At the same time, many companies are also struggling with compliance to a whole suite of new regulations which affect their operating environments, many of which require compliance in the next two years. This includes IFRS 15, a reporting mandate issued by the International Accounting Standards Board (IASB) which changes the requirements of how organisations recognise revenue, and IFRS 16, also released by the IASB, which revises how lease agreements are reported and carried on the books.
All of these forces are contract-centric and complex, so companies should begin to look at completing the following:
1) Discover all their contracts from across their organisations file stores, databases, content management systems, CRMs, CLMs and so on, and centralise them to make them accessible.
2) Extract the relevant terms which relate to Brexit by using a base extraction pack of search policies, and then teaching software to identify exact or semantically similar terms.
Companies could be looking at potentially tens of thousands of contracts and so automating that process is essential.
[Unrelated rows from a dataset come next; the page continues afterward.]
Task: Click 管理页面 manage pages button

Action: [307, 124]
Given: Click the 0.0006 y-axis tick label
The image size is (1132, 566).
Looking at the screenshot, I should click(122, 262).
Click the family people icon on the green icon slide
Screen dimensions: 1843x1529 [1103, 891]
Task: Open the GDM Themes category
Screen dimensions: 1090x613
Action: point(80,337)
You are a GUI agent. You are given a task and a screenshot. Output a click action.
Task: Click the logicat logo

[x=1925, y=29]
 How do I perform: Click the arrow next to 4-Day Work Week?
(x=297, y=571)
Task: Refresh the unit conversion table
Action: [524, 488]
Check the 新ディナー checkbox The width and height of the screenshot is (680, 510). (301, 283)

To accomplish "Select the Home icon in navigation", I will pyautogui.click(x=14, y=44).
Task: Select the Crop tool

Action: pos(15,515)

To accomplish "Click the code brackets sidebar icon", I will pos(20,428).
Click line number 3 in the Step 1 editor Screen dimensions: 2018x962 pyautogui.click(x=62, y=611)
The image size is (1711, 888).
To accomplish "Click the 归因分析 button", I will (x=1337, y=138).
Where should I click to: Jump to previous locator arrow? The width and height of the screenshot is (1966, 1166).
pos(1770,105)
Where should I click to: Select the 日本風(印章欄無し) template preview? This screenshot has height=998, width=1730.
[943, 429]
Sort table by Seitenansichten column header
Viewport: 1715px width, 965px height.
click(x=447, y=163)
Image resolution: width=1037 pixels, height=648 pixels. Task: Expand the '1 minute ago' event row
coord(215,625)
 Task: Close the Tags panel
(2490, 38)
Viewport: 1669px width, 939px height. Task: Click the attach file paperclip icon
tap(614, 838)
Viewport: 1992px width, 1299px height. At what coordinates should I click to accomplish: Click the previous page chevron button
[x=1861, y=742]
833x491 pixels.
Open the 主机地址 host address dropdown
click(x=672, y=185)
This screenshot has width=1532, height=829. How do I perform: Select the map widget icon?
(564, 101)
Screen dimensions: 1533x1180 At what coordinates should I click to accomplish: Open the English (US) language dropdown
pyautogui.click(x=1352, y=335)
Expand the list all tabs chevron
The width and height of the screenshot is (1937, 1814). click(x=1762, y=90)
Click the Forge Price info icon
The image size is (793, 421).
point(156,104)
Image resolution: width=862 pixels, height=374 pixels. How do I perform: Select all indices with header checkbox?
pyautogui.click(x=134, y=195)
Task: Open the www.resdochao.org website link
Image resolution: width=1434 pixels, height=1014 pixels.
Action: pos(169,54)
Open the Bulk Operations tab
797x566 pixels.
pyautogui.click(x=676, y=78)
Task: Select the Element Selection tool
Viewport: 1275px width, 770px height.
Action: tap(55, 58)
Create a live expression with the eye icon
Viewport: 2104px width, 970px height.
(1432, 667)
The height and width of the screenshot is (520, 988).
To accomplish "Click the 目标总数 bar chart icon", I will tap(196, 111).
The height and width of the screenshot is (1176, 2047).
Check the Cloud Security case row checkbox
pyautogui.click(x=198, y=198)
By extracting metadata and clauses through a sophisticated search review, businesses can quickly understand what is in their existing contracts and identify which need attention – all without disrupting day-to-day operations.
Completing the above exercise will provide a good understanding of what will be affected and needs changing by the date of Britain’s departure of the EU. If negotiating positions change, and it is likely they will up until the exact date of transition, then being able to easily run search queries on the corpus of contracts which have EU/Brexit language will allow the maximum flexibility and responsiveness to the new situation.
During the project, contracts affected can be put through review processes and the necessary changes negotiated and agreed upon, with the final redlining and signature being as close to the actual departure date as possible.
Article 50 is triggering an event that must be paid attention to, but as outlined above, there are plenty of others that need to be addressed as well depending on industry or geography. Doing them all independently would necessitate massive expense and exposure to error.
Organisations need to think holistically about a contract discovery and analytics platform that allows them to ask questions that they haven’t even thought of yet — questions that will need answering as the negotiations are solidified during the next two years.